Input for this task:
# # #

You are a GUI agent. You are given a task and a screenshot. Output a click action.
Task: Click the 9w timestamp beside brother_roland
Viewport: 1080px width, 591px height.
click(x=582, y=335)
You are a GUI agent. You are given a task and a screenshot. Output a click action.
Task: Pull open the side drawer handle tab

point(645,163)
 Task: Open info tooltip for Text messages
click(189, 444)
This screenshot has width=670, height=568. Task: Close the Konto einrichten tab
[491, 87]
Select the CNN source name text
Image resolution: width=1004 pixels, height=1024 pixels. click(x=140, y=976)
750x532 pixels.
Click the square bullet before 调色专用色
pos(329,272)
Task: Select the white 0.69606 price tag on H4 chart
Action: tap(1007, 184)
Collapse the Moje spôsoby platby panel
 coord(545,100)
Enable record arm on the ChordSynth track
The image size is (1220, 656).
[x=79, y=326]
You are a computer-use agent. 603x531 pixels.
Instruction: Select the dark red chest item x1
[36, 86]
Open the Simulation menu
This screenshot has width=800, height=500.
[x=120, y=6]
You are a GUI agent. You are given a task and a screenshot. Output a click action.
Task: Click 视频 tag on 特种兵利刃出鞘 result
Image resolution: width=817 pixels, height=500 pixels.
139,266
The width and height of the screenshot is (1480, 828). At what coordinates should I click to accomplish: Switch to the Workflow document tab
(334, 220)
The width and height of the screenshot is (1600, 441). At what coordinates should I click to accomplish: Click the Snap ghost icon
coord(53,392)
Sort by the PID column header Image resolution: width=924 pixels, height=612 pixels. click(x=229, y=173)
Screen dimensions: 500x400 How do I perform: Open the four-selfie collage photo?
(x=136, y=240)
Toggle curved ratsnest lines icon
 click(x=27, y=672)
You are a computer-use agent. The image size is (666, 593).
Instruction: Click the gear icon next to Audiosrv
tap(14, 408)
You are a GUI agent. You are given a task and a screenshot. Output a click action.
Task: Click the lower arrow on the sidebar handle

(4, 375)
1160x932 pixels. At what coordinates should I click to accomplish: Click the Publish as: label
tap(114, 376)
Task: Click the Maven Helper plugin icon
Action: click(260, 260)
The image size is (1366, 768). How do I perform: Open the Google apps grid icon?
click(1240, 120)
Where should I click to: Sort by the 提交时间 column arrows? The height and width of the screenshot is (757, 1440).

# # #

Your objective: Write down only how many lines of the entries above include the word "Sort".

Your response: 2